Theophanov is a member of the American Oriental Society, Union Européenne des Arabisants and Islamisants, and the British Society for Middle Eastern Studies. In 1999, Theophanov spent a year as a visiting fellow at the Oxford Centre for Islamic Studies . He participated in a Plot of international congresses and conferences and delivered lectures abroad. His books, papers, articles and translations have focused attention of the audience with their subjects.

Theophanov is the founder and director of Prof. Tsvetan Theophanov Foundation which works to develop and expand the cultural and academic relations of the Bulgarian institutions with the Arab world. It also aims to promote the Arabic language and culture in Bulgarian society.

Theophanov is also Website creator and organizer of ARABIADA: Arabs and the Arab World Website (in Bulgarian):
https://www.theophanov.com

=== Honors and awards ===

- The Japan Foundation Grant for eminent leaders in the fields of culture, education, and the arts, 1994.
- Al-Mutawa Visiting Fellowship. Oxford Centre for Islamic Studies, 1999–2000.
- Alaluddin Rumi Foundation Award, 2001.
- Prize of the readers of the Newspaper Zaman for Contribution to the Social Peace, 2004.
- The Blue Ribbon Insignia of Honour of Sofia University ‘St. Kliment Ohridski’, 2017.
- Sheikh Hamad - the most prestigious award in the Arab world for achievements in translation from Arabic and for contribution to understanding between peoples, 2023.

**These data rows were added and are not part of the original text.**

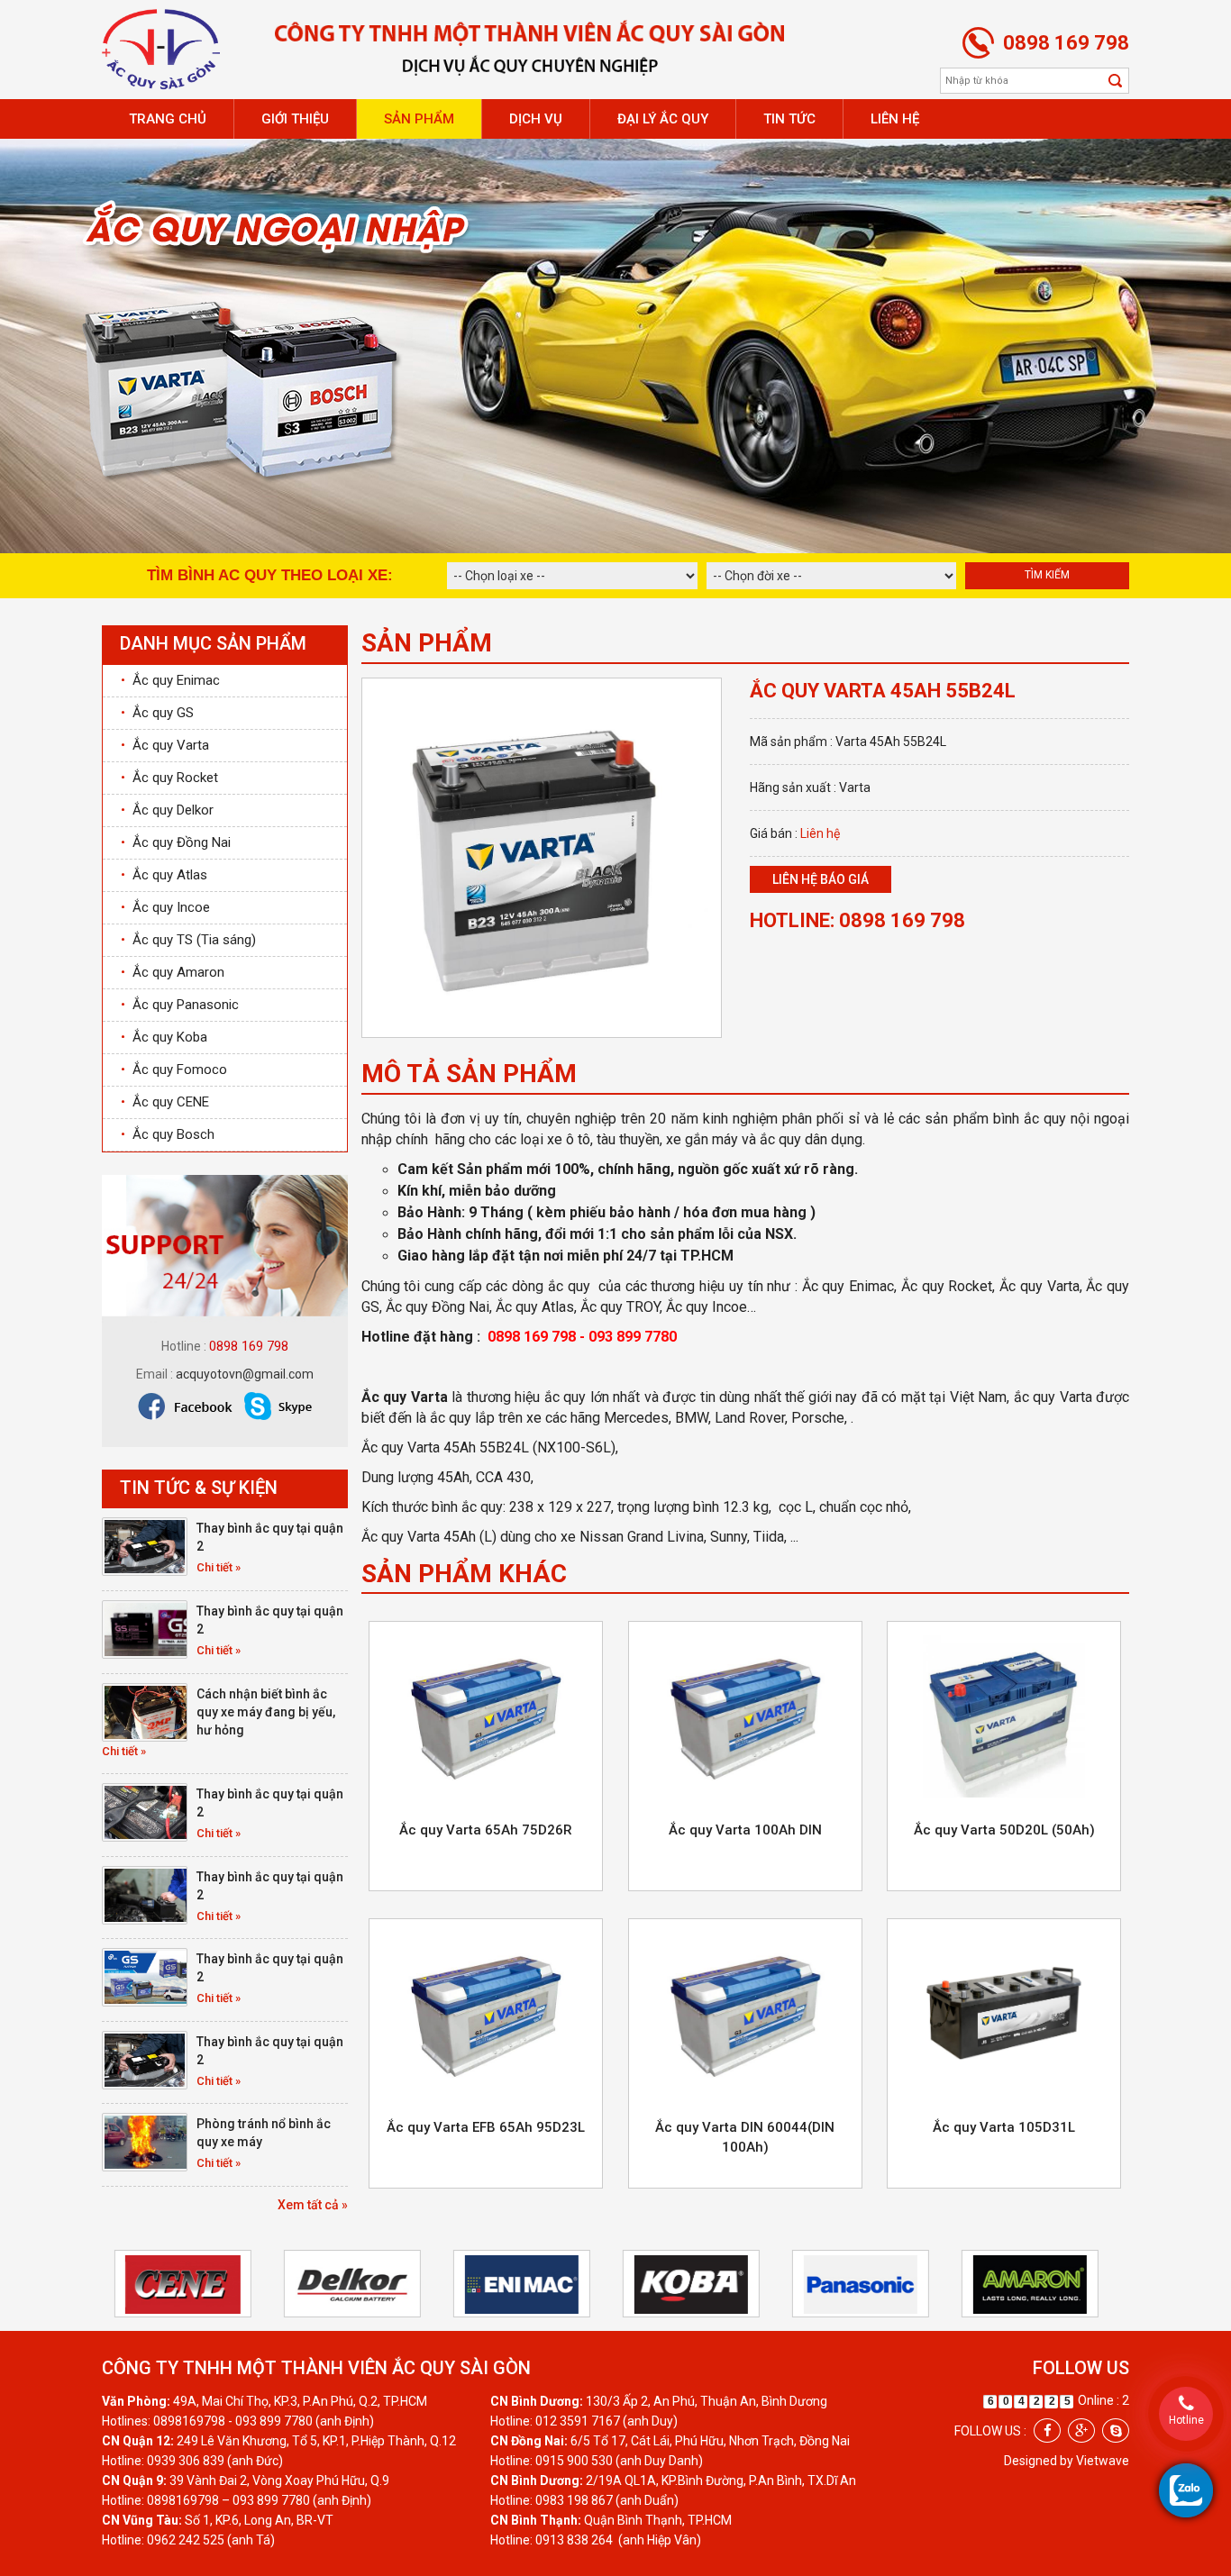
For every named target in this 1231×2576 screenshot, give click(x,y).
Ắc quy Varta (165, 745)
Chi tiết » (218, 1567)
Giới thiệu (295, 119)
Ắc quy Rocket (169, 777)
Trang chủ (167, 119)
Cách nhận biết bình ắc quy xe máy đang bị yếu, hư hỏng (265, 1712)
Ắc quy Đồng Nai (176, 842)
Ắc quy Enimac (170, 680)
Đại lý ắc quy (662, 119)
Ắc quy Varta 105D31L (1004, 2127)
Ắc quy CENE (165, 1102)
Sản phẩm (419, 119)
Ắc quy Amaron (172, 972)
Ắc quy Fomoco (174, 1069)
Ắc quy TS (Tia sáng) (188, 940)
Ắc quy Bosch (167, 1134)
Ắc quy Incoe (165, 907)
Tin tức (789, 119)
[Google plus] (1081, 2430)
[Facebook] (1047, 2430)
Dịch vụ (535, 119)
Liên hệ (895, 119)
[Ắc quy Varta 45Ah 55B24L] (541, 857)
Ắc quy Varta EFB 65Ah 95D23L (486, 2127)
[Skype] (1115, 2430)
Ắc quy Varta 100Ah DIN (745, 1830)
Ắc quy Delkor (167, 810)
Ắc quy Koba (164, 1037)
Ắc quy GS (157, 713)
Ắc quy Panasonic (180, 1005)
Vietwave (1102, 2460)
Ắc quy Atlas (164, 875)
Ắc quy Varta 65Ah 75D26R (485, 1830)
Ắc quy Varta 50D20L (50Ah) (1004, 1830)
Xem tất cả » (313, 2205)
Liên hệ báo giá (820, 879)
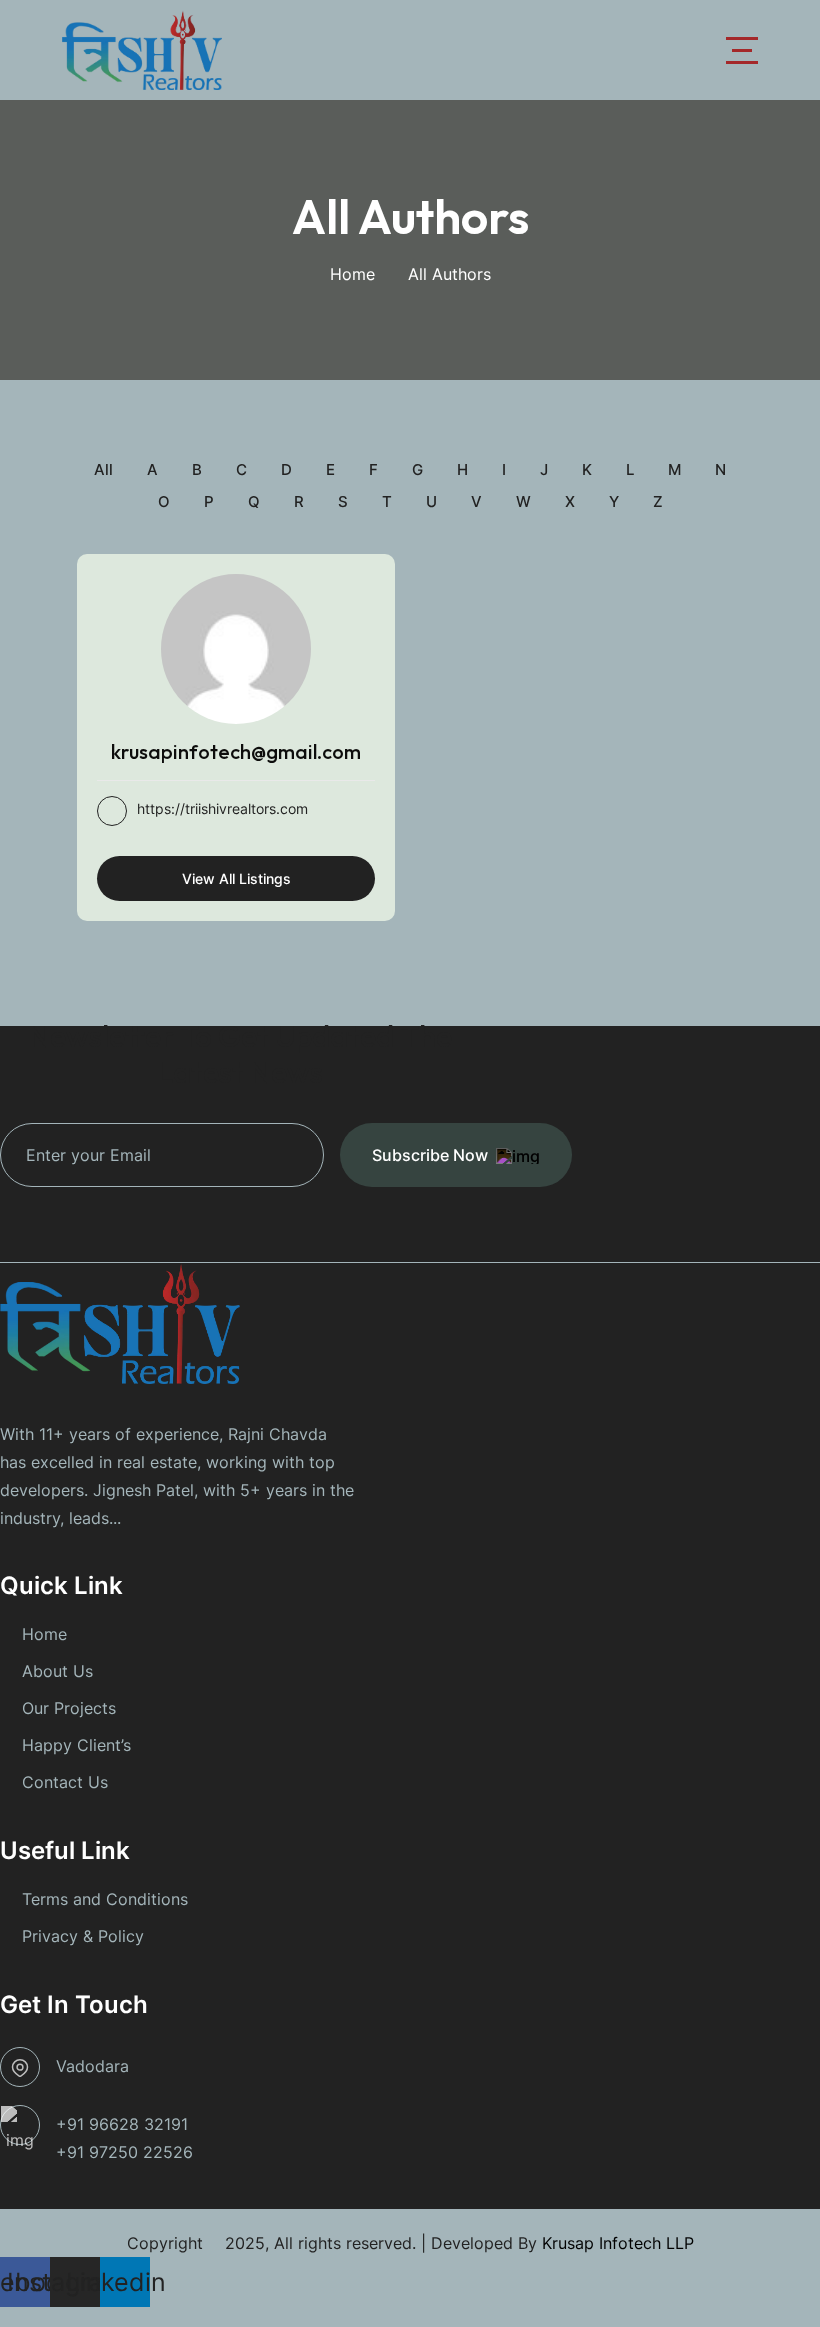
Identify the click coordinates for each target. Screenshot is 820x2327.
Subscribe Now (430, 1155)
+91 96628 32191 (122, 2124)
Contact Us (65, 1782)
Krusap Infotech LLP (618, 2243)
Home (352, 274)
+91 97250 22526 (124, 2152)
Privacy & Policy (83, 1936)
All (103, 469)
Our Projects (69, 1708)
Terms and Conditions (105, 1899)
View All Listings (236, 878)
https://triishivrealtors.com (222, 808)
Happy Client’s (76, 1745)
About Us (57, 1671)
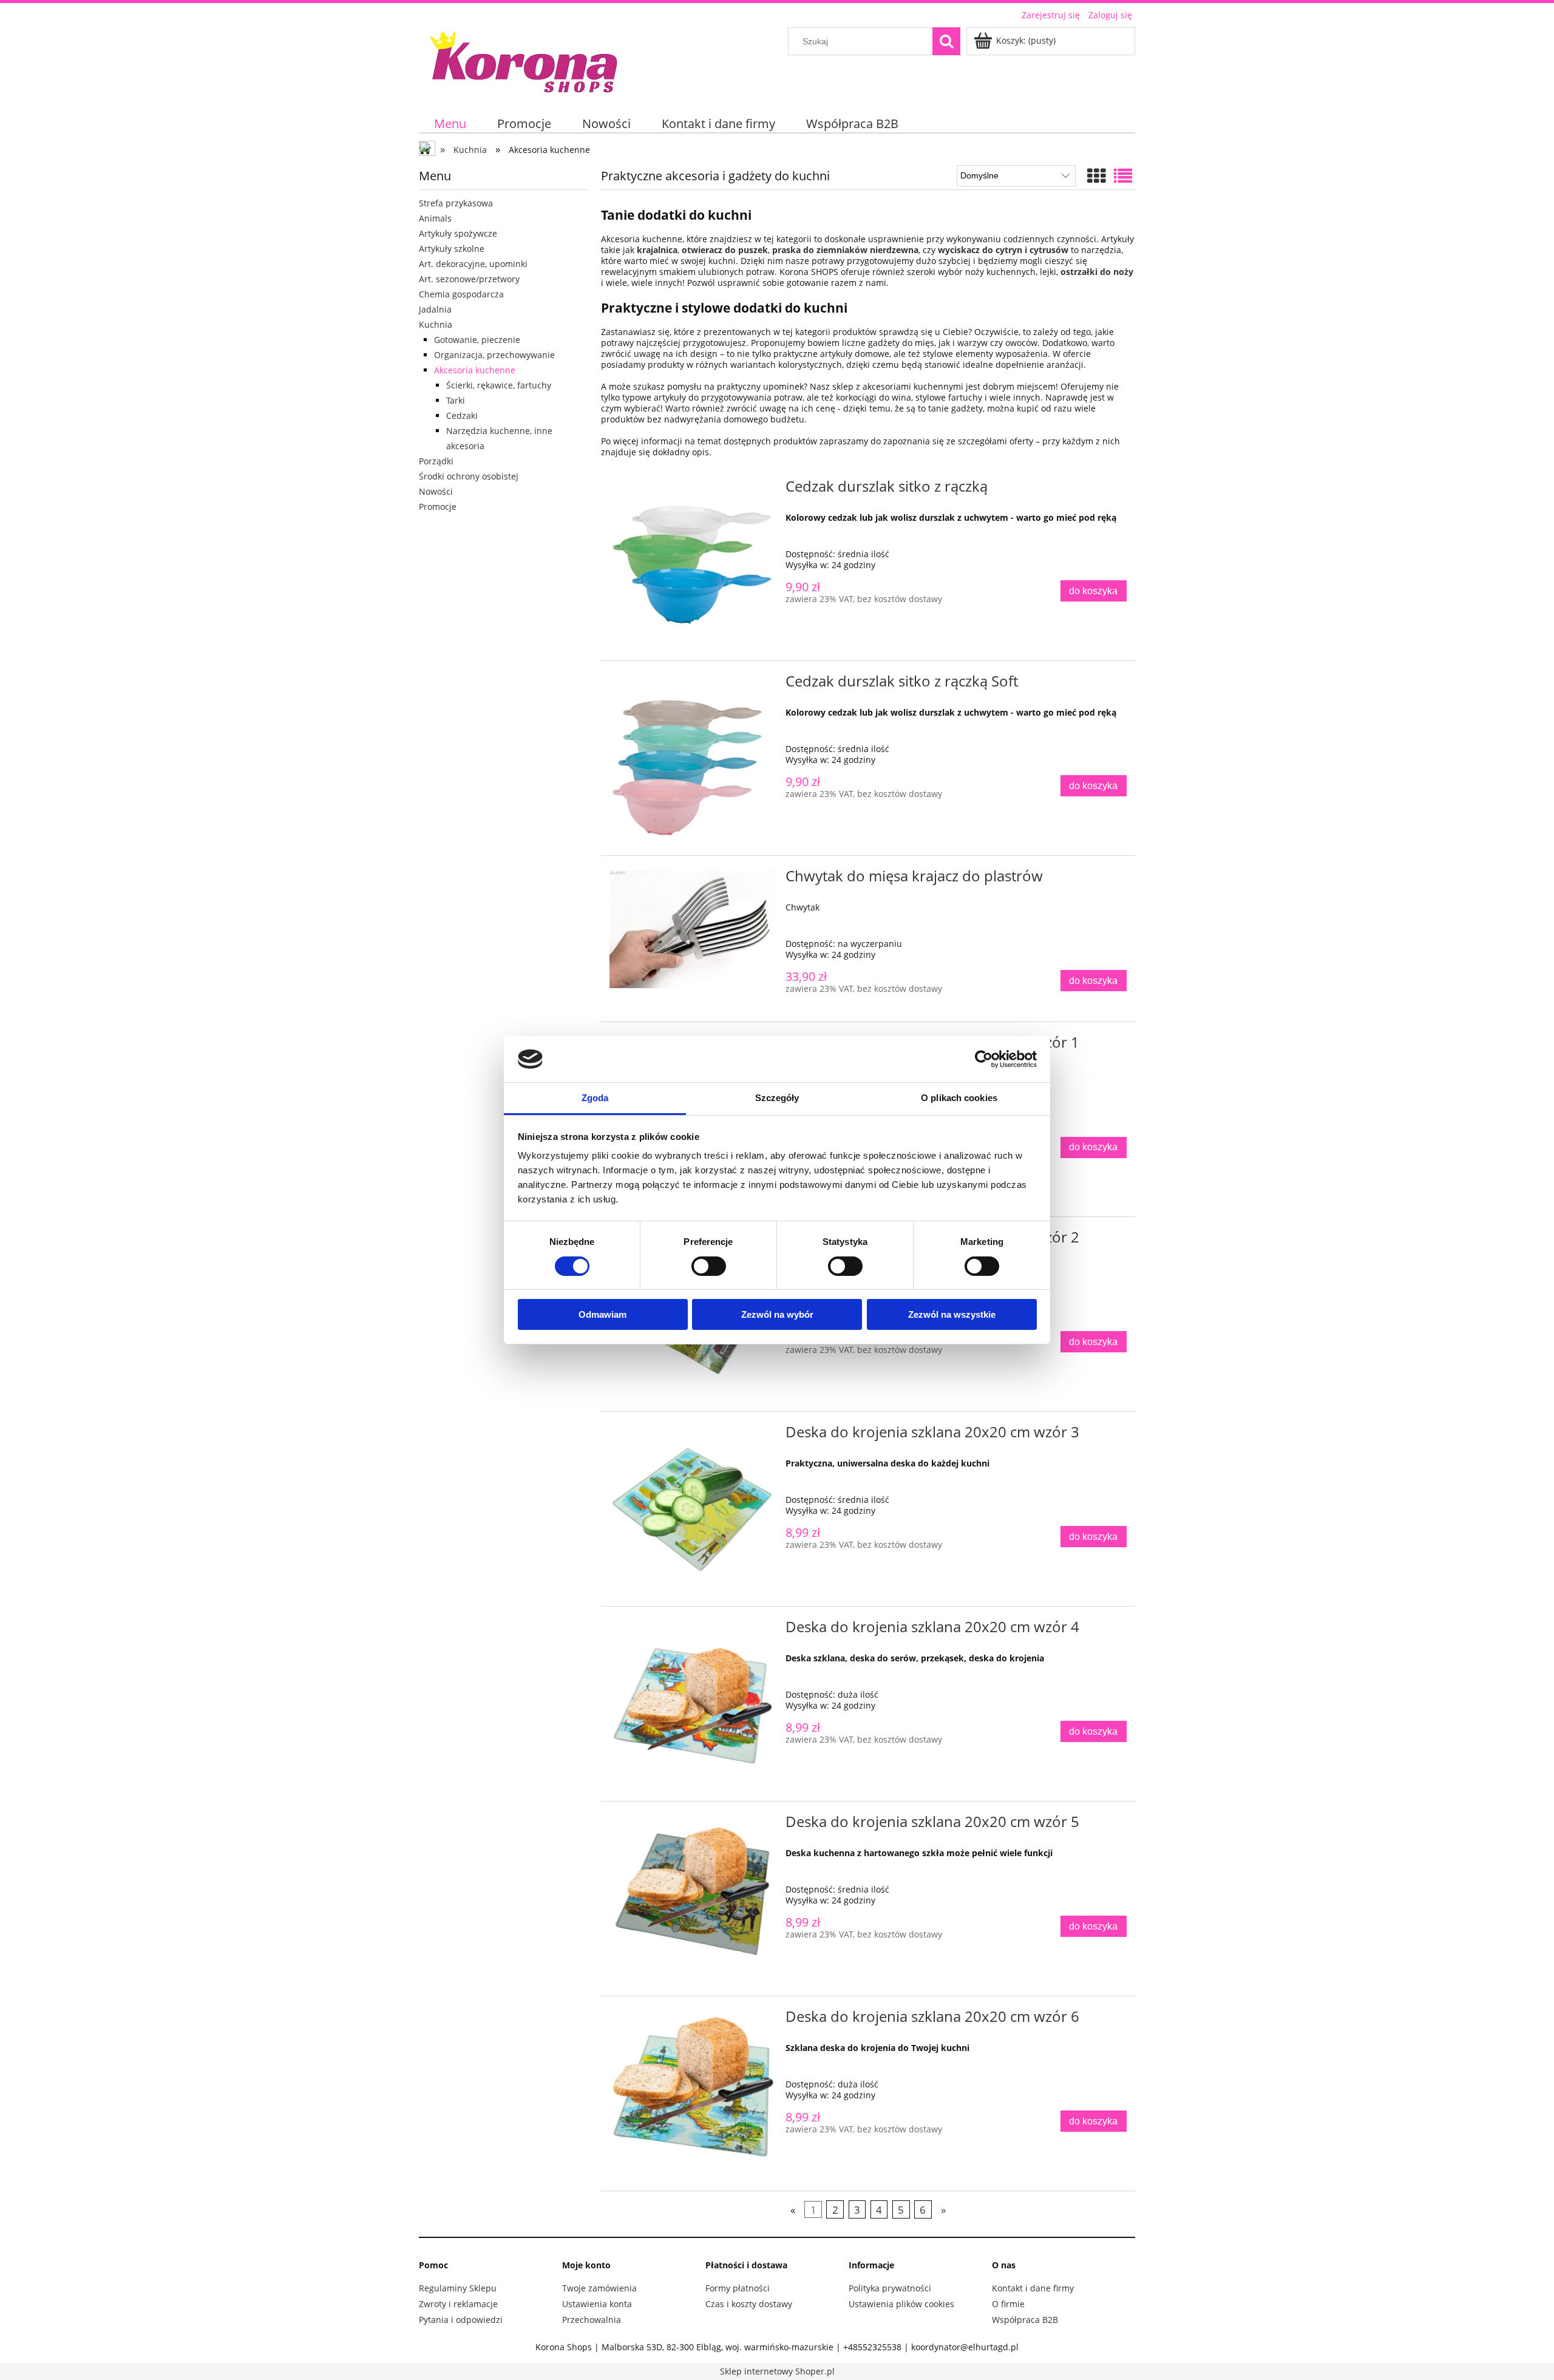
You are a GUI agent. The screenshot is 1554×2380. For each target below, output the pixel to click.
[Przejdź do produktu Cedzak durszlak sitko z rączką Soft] (692, 758)
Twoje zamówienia (599, 2288)
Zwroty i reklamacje (458, 2304)
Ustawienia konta (597, 2304)
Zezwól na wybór (777, 1314)
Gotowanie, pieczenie (477, 339)
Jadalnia (435, 309)
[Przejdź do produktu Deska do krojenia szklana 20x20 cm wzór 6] (692, 2093)
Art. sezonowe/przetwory (469, 279)
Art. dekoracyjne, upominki (473, 264)
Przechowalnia (591, 2319)
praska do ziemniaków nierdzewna (845, 250)
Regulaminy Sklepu (458, 2288)
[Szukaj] (946, 41)
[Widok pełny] (1123, 175)
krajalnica (657, 250)
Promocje (437, 506)
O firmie (1008, 2304)
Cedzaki (462, 415)
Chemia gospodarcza (461, 294)
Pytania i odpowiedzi (461, 2319)
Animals (435, 218)
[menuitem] (450, 123)
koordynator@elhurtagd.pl (965, 2347)
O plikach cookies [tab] (959, 1098)
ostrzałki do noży (1096, 271)
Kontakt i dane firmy (1033, 2288)
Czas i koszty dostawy (748, 2304)
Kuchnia (435, 324)
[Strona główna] (525, 60)
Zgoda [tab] (595, 1098)
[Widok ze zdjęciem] (1096, 175)
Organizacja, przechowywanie (494, 355)
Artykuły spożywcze (458, 233)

== Books and other works ==

- Phenomenology of the Prophet. Sofia. 2015.
- The Medieval Arabic Culture: From Paganism to Islam. Sofia, 2004.
- The Medieval Arabic Culture. Vol. 1. Context. Text. Deeper Meanings. Sofia, 2001.
- The Medieval Arabic Culture. Vol. 2. Love. Wine. Wisdom. Sofia, 2002.
- The Pre-Islamic Arabic Poetry. Sofia, 1998.
- Translation of the Holy Quran into Bulgarian with introduction, commentaries, thematic index. Sofia, 1 ed. – 1997, 2 ed. – 1999, 3 ed.-, 4 ed.
- Translation of Imam Nawawi's book The Gardens of the Righteous (Riyadh as-Saliheen) (2 volumes). Sofia, 2008, 2015.
- Translation from English into Russian Shukran Vahide's book Islam in Modern Turkey: An Intellectual Biography of Bediuzzaman Said Nursi. Istanbul, 2008.
- “Canon and Individuality in Old Arabic Poetry”. XVIIth Congress of Union Européenne des Arabisants et Islamisants (Saint-Petersburg, August 22–26, 1994).
- “Abu-l-Atahiya and the Philosophy”. XVIIIth Congress of Union Européenne des Arabisants et Islamisants (Leuven–Gent, September 3–10, 1996).
- “The Dīwān al-Hudhaliyyīn and the Rite de passage manqué”. In: Studies in Arabic and Islam. Leuven-Paris-Sterling, VA, 2002, pp. 337–346.